1 Jul 2020

Understanding the Times: Historical & Theological Thoughts on the Civil War and Our Crises Today

Author: Bobby Valentine | Filed under: American Empire, Black History, Contemporary Ethics, Love, Politics, Race Relations, War -Peace
Dylann Roof

I wrote this five years ago, on June 23, 2015, after Dylann Roof massacred black Christians as they prayed. I find it as relevant, and perhaps more so, than I did when I wrote it. We are in the exact same place on most of the matters in this post.

The massacre of nine black Christians in worship, at Emanuel AME Church, by the white terrorist Dylann Roof, has been on my mind. Roof, according to his own testimony, chose that church because of its symbolic history and value. Since then there has been continued debate over history, our attachment to a certain heritage and being part of God’s New Creation.

One side, that I strongly disagree with, has again started the old myth that the Civil War was not really about slavery, therefore “the flag” is not about slavery or racism.

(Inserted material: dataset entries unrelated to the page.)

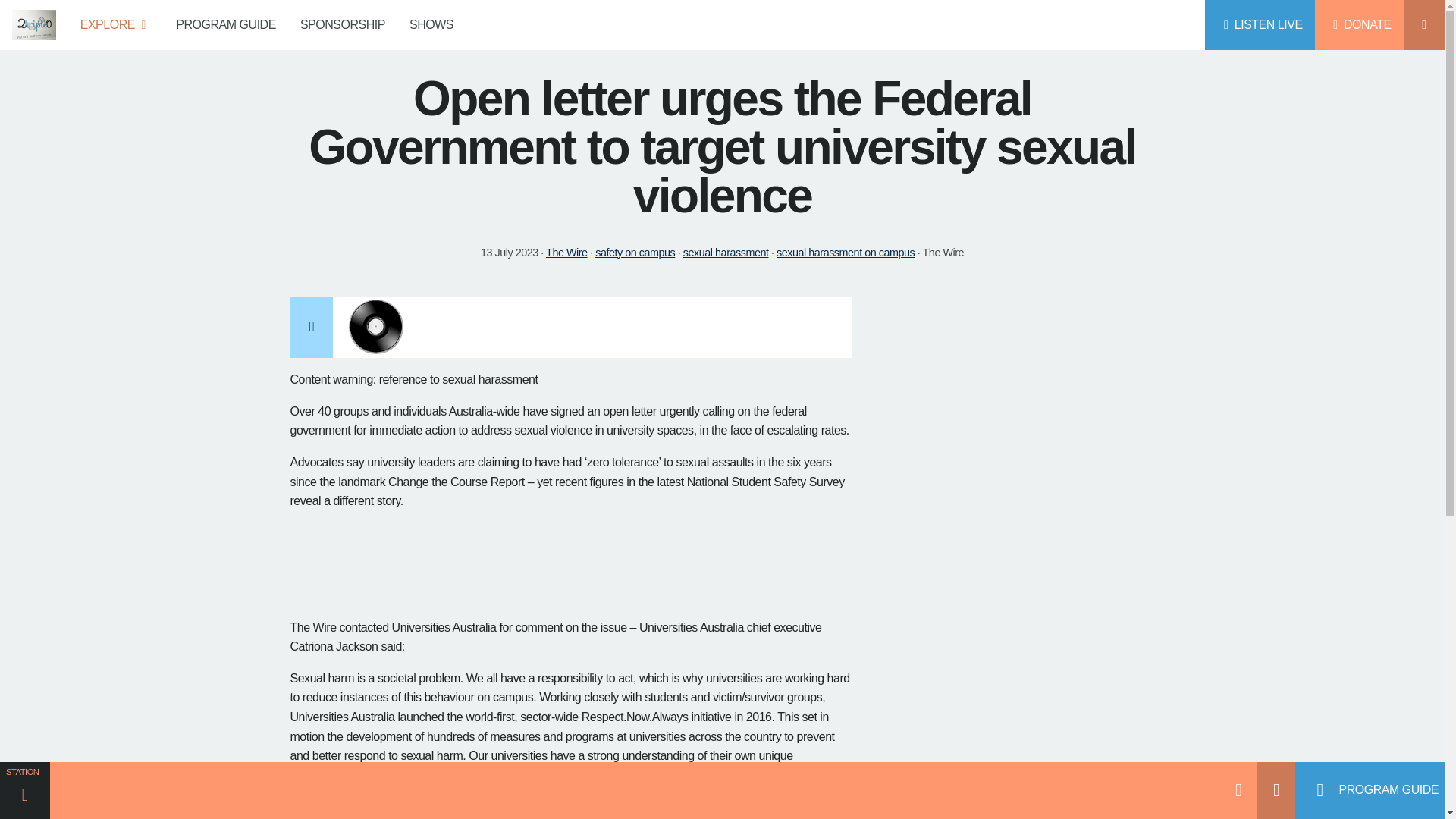
EXPLORE (116, 24)
safety on campus (635, 252)
sexual harassment (725, 252)
PROGRAM GUIDE (225, 24)
DONATE (1358, 24)
SPONSORSHIP (342, 24)
The Wire (567, 252)
sexual harassment on campus (845, 252)
LISTEN LIVE (1259, 24)
SHOWS (431, 24)
Given the description of an element on the screen output the (x, y) to click on. 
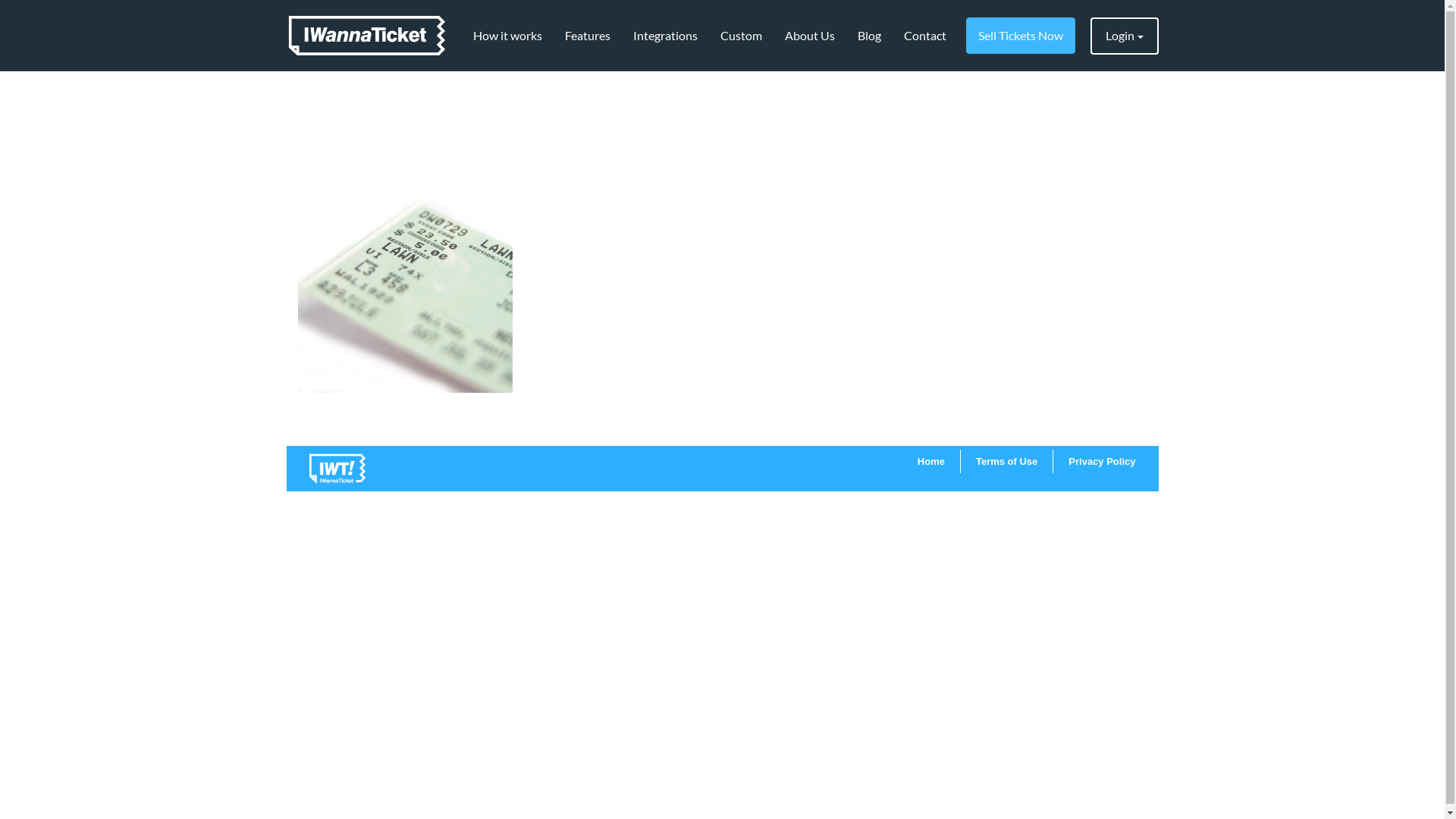
IWannaTicket Element type: text (366, 35)
Custom Element type: text (740, 35)
About Us Element type: text (809, 35)
Terms of Use Element type: text (1006, 461)
Contact Element type: text (924, 35)
How it works Element type: text (506, 35)
Blog Element type: text (869, 35)
Privacy Policy Element type: text (1101, 461)
Sell Tickets Now Element type: text (1020, 35)
Integrations Element type: text (665, 35)
Login Element type: text (1124, 35)
Features Element type: text (587, 35)
Home Element type: text (931, 461)
Sorry Element type: hover (404, 231)
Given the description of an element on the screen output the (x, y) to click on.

Some, frankly, do not care what the historical record actually says.

But South Carolina waxes eloquently in her Declaration of Secession on Dec 24, 1860, on Southern grievances regarding the North on the matter of slavery (all mentioned explicitly). These grievances had been building for some time. The Declaration states point blank,

For twenty-five years this agitation has been steadily increasing, until it has now secured to its aid the power of the common government … A geographical line has been drawn across the Union, and all the states north of that line have united in the election of a man to the high office of the President of the United States who opinions and purposes are hostile to slavery.

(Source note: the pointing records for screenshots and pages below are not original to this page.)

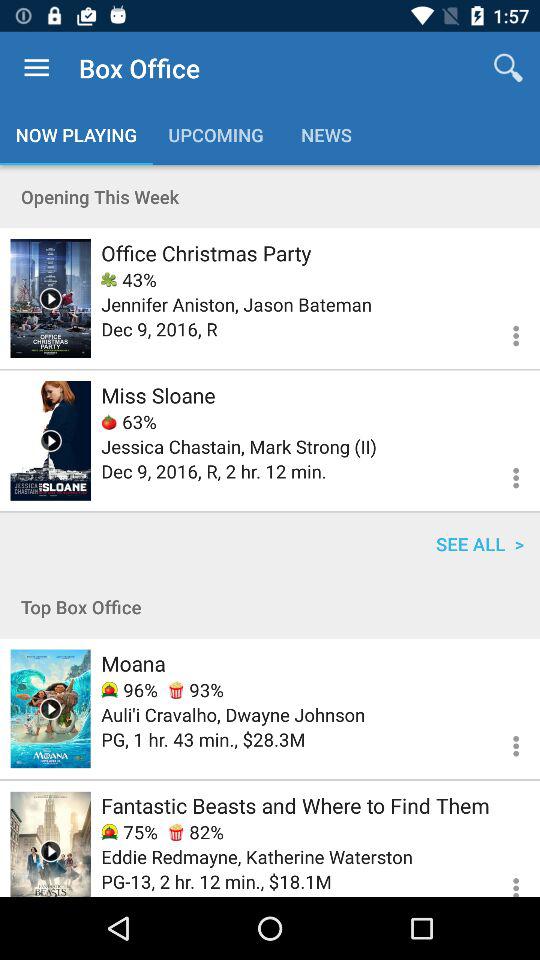
select item above now playing (36, 68)
Given the description of an element on the screen output the (x, y) to click on. 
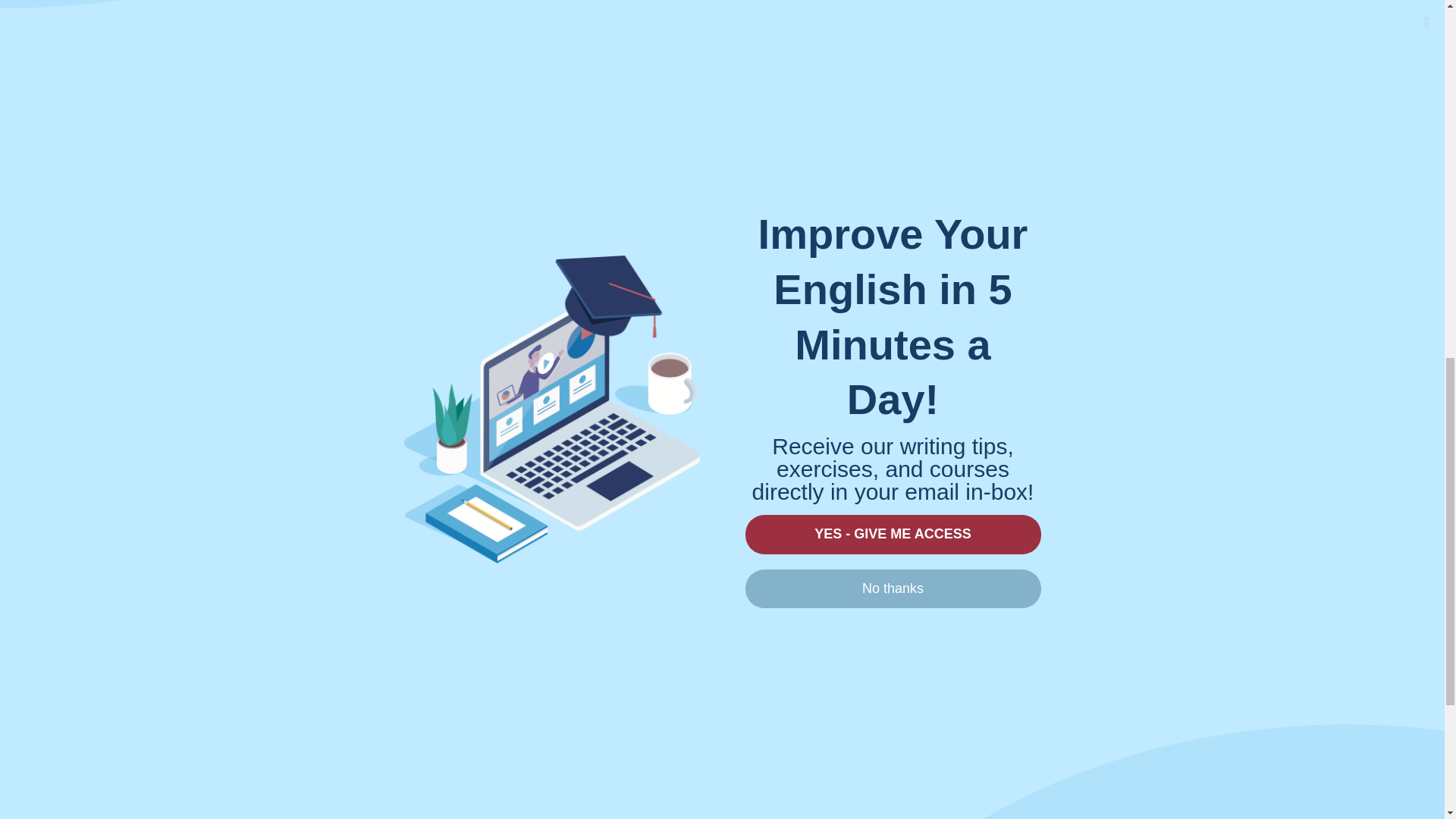
Writing Quizzes (1006, 413)
General (985, 104)
Rod (353, 122)
Freelance Writing (1012, 78)
Expressions (997, 26)
Misused Words (1007, 181)
Writing Competitions (1022, 387)
Word of the Day (1008, 335)
Fiction Writing (1003, 52)
Vocabulary (994, 310)
Grammar 101 (1003, 155)
Style (977, 258)
Post Comment (354, 651)
Punctuation (996, 207)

After the laundry list of perceived attacks upon slavery South Carolina moved to withdraw from the Union.

There is no way, on God’s green earth, as my mom used to say, any one can read SC’s Declaration, or any of the other States, that followed and not know that slavery was the engine driving conflict and the rock that broke it all.

But what about that 25 years stuff South Carolina mentioned …? In reality slavery was a bone of contention from 1776 to the framing of the Constitution to the “Gag Rule” enforced by slave states in the 1830s.

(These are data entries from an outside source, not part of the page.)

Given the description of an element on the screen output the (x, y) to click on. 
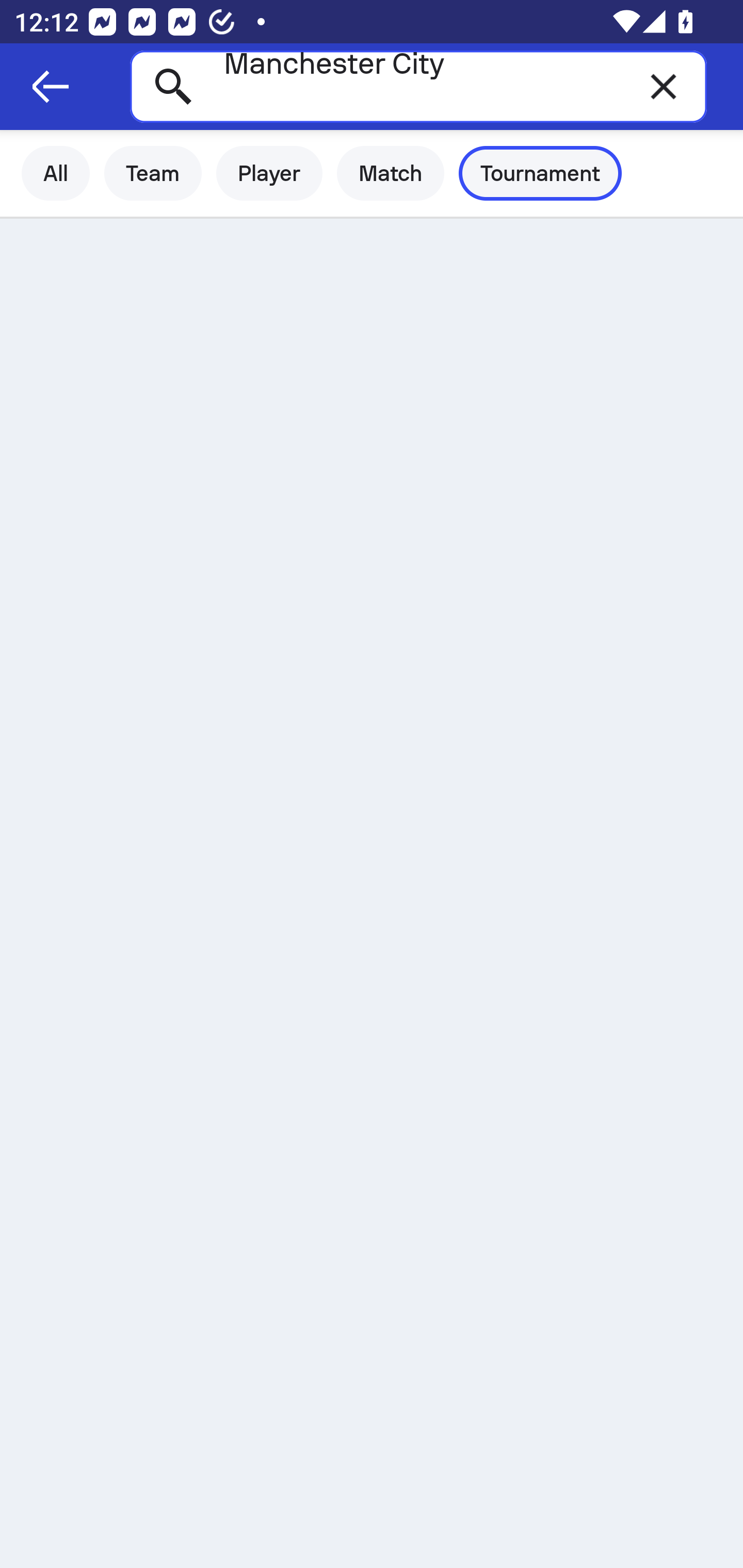
Navigate up (50, 86)
Manchester City
 (418, 86)
Clear text (663, 86)
All (55, 172)
Team (152, 172)
Player (268, 172)
Match (390, 172)
Tournament (540, 172)
Given the description of an element on the screen output the (x, y) to click on. 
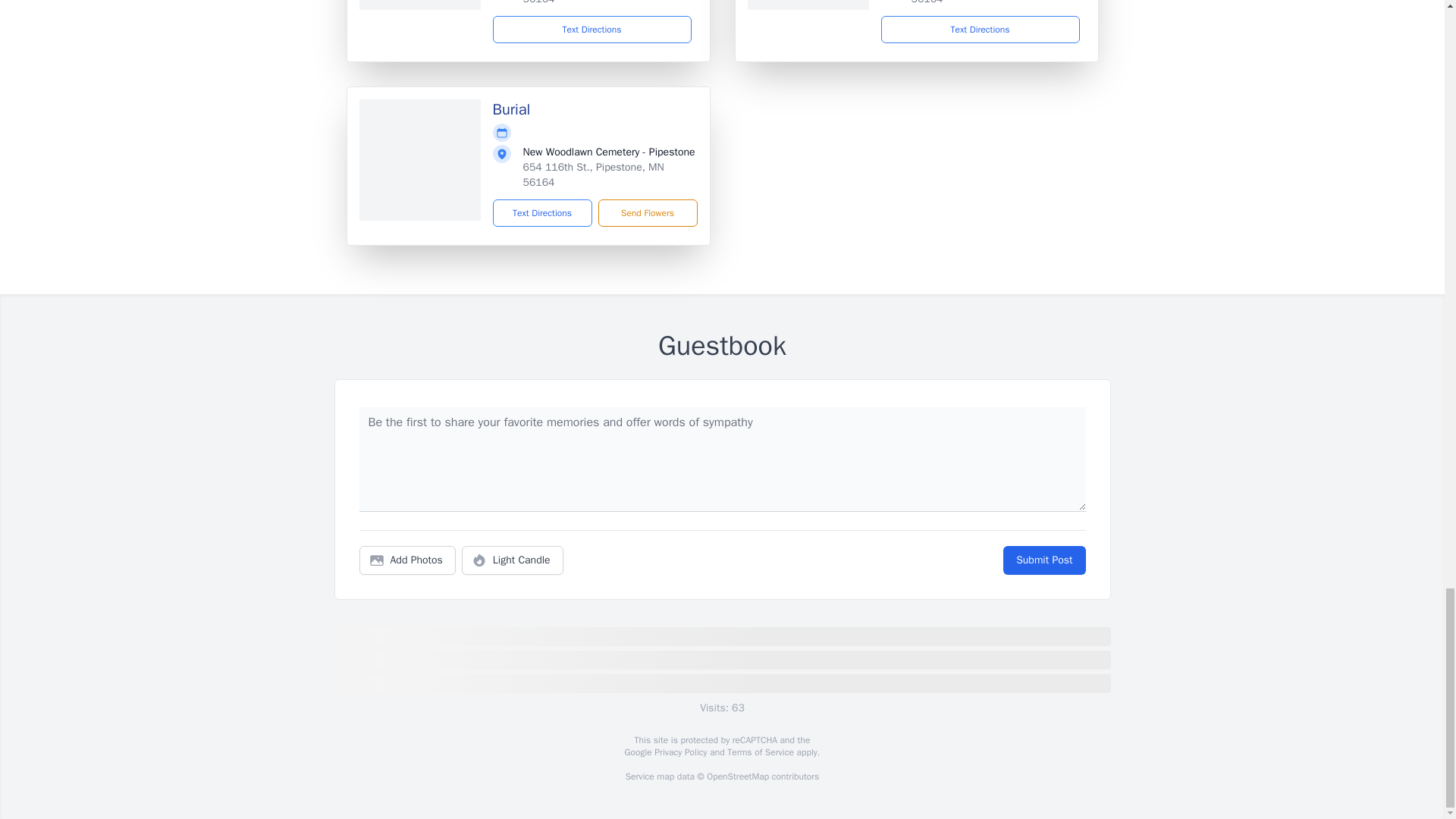
Submit Post (1043, 560)
710 SE 4th St. , Pipestone, MN 56164 (595, 2)
Send Flowers (646, 212)
Text Directions (592, 29)
Light Candle (512, 560)
654 116th St., Pipestone, MN 56164 (592, 174)
OpenStreetMap (737, 776)
Terms of Service (759, 752)
Privacy Policy (679, 752)
Text Directions (542, 212)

There was never a time when slavery was not the cause of violence, oppression, sectional strife, constant threats of secession, and slave revolts in the US prior to the Civil War. But in that 25 year period, if you read American history with any attention to detail from 1830ish to 1861 you see the “irrepressible conflict” in America. Look at these events.

1820: Missouri Compromise demonstrates early the death grip of slavery on the USA

1822: Denmark Vesey, free black man and founder of what is now Emanuel AME Church (that Roof attacked) organized a slave revolt. He was “outed” and hung with 35 slaves.

1829: David Walker, free black man, published Appeal to the Coloured Citizens of the World. Powerful work. Influenced William Loyd Garrison. South reacted by regulating the press and distribution of books and literature (so much for the free press).

1831: William Loyd Garrison begins publication of The Liberator (which was promptly banned in Southern states)

1831: Nat Turner, slave and preacher in Virginia, leads a revolution. Turner is captured and killed. The revolt was like an earthquake in the South. He was hanged, flayed and beheaded as an example to everyone especially slaves.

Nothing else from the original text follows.